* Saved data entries
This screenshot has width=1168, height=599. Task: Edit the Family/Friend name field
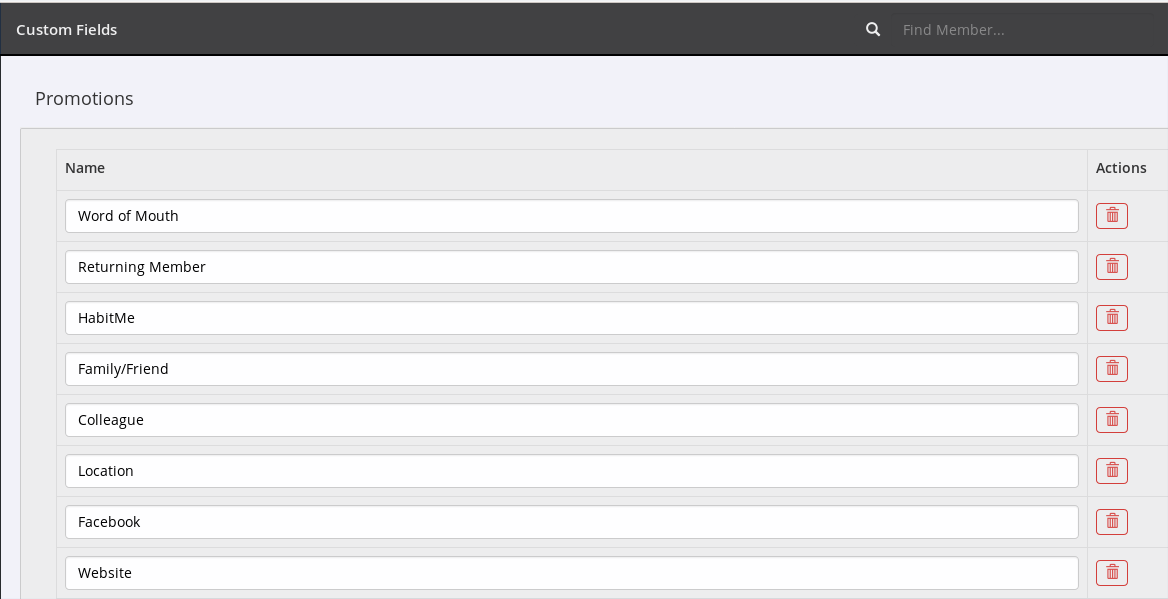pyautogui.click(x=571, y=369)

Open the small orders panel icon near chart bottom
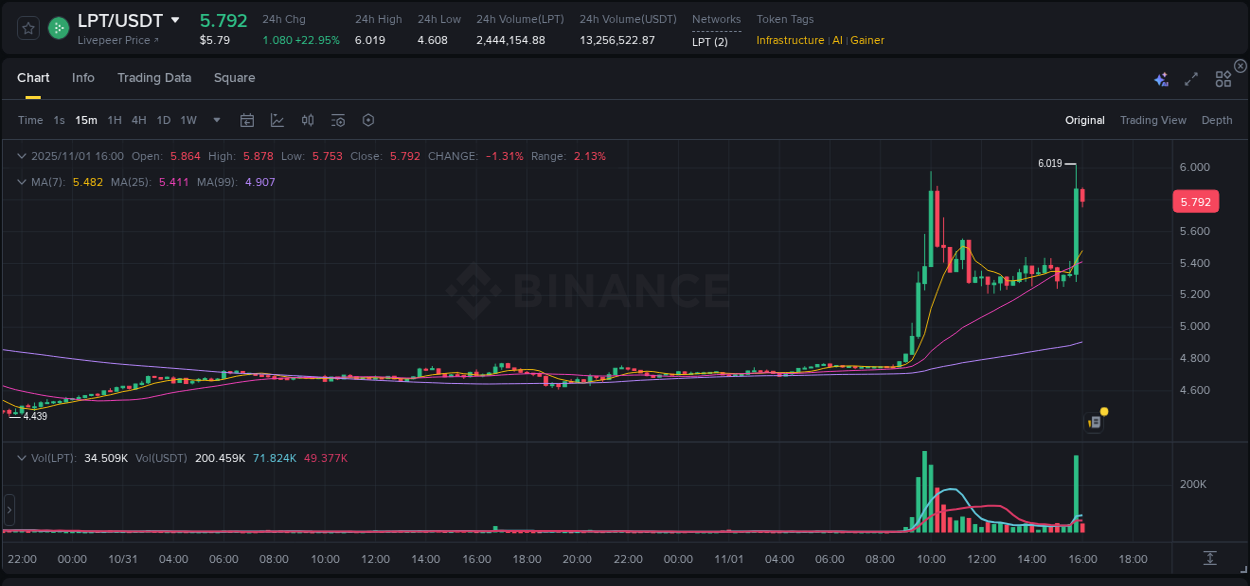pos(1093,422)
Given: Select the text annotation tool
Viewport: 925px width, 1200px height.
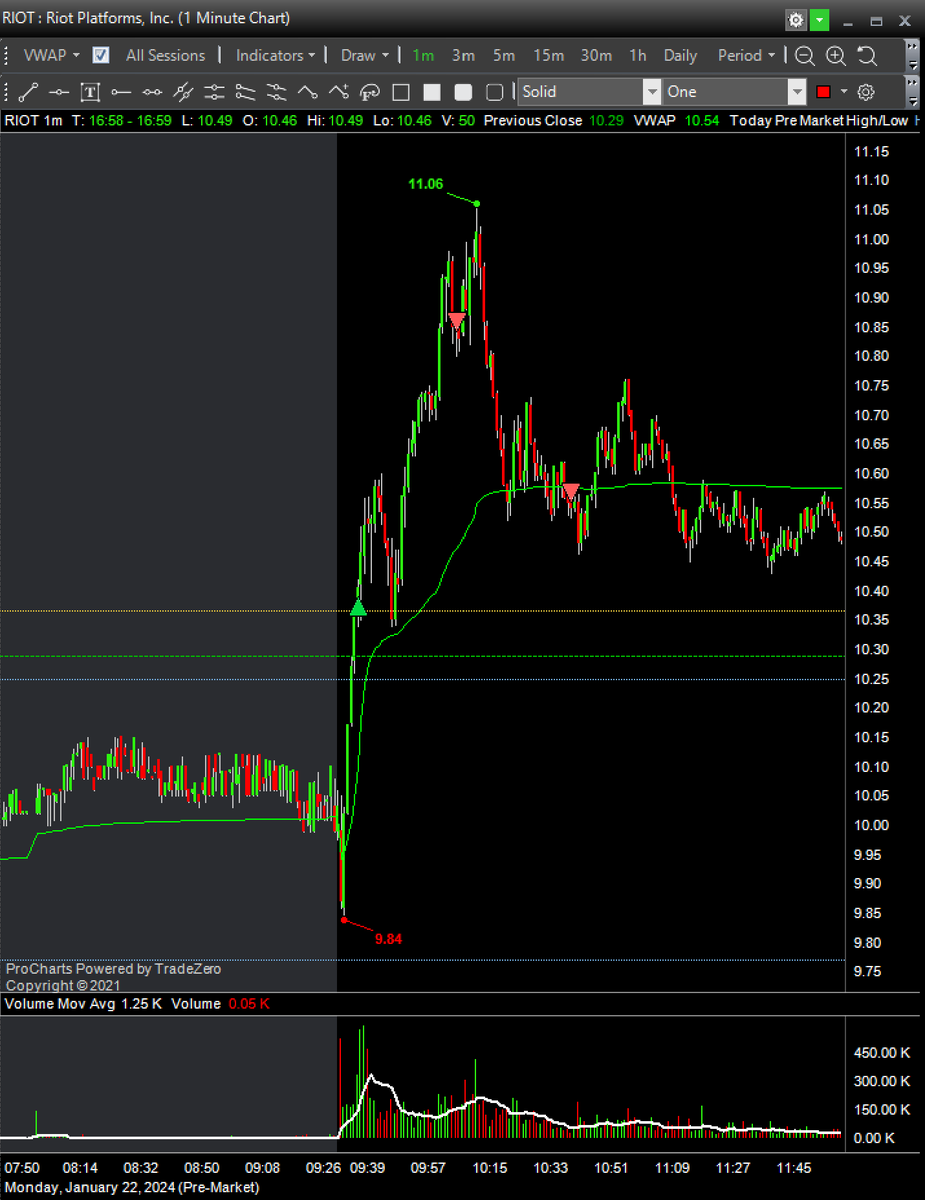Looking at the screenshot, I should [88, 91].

* EXERCISE OBJECTIVE
Leave out the pictures and output the rest of the records exactly.

* SOLUTION TO THIS EXERCISE
This screenshot has width=1168, height=599. Task: Edit the Family/Friend name field
pyautogui.click(x=571, y=369)

Open the small orders panel icon near chart bottom
pos(1093,422)
Given: Select the text annotation tool
Viewport: 925px width, 1200px height.
Looking at the screenshot, I should [88, 91].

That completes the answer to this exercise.